§ **Your assignment**: Below are the lines to check; count those holding the string "Hide" and give only the number.

+ + +

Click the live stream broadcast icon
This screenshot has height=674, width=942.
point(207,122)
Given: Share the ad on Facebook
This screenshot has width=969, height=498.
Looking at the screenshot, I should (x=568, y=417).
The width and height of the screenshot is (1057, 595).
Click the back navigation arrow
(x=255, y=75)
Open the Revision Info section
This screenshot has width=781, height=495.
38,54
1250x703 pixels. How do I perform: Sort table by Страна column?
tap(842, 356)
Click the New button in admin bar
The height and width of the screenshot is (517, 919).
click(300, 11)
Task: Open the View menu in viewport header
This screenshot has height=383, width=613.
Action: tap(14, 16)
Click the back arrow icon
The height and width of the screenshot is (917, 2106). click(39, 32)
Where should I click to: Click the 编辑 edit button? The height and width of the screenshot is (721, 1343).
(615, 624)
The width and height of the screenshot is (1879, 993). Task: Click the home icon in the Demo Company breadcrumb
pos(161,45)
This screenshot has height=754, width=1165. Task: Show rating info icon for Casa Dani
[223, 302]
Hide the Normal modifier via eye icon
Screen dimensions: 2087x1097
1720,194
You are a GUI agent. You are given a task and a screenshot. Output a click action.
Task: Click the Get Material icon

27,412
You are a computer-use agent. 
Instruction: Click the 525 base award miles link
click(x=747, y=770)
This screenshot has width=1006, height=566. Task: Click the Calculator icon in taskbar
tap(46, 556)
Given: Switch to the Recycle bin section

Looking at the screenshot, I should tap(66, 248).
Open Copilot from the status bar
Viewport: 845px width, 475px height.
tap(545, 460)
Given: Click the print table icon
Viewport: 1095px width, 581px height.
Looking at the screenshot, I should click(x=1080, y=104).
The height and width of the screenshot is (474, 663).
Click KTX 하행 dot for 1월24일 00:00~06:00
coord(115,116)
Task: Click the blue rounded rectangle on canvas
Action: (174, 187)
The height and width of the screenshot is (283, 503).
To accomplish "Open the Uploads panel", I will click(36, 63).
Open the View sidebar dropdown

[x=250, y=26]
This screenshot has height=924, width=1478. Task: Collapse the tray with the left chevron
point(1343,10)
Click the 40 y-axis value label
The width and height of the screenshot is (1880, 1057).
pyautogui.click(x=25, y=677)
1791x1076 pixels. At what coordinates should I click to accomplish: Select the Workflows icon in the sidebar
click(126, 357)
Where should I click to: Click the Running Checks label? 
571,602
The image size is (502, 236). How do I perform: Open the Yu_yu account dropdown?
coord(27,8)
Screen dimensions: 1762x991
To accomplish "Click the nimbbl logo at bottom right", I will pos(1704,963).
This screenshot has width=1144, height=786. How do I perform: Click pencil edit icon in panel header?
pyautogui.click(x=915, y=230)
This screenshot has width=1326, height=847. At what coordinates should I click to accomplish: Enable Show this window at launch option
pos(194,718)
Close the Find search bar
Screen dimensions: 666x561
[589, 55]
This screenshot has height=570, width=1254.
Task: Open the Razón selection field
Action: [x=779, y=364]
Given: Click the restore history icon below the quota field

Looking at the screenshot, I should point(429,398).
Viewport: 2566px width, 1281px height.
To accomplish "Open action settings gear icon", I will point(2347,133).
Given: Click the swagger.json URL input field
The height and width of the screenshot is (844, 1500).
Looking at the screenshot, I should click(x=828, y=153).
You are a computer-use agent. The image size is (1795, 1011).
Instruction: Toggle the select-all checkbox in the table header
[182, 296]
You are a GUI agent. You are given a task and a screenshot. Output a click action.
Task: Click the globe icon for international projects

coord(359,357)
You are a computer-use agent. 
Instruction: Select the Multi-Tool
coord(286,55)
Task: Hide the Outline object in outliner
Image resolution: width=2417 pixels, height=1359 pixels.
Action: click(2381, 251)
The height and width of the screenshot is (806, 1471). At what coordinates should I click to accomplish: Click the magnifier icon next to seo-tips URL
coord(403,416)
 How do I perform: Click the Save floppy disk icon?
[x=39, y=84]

+ + +

§ **Expected answer**: 2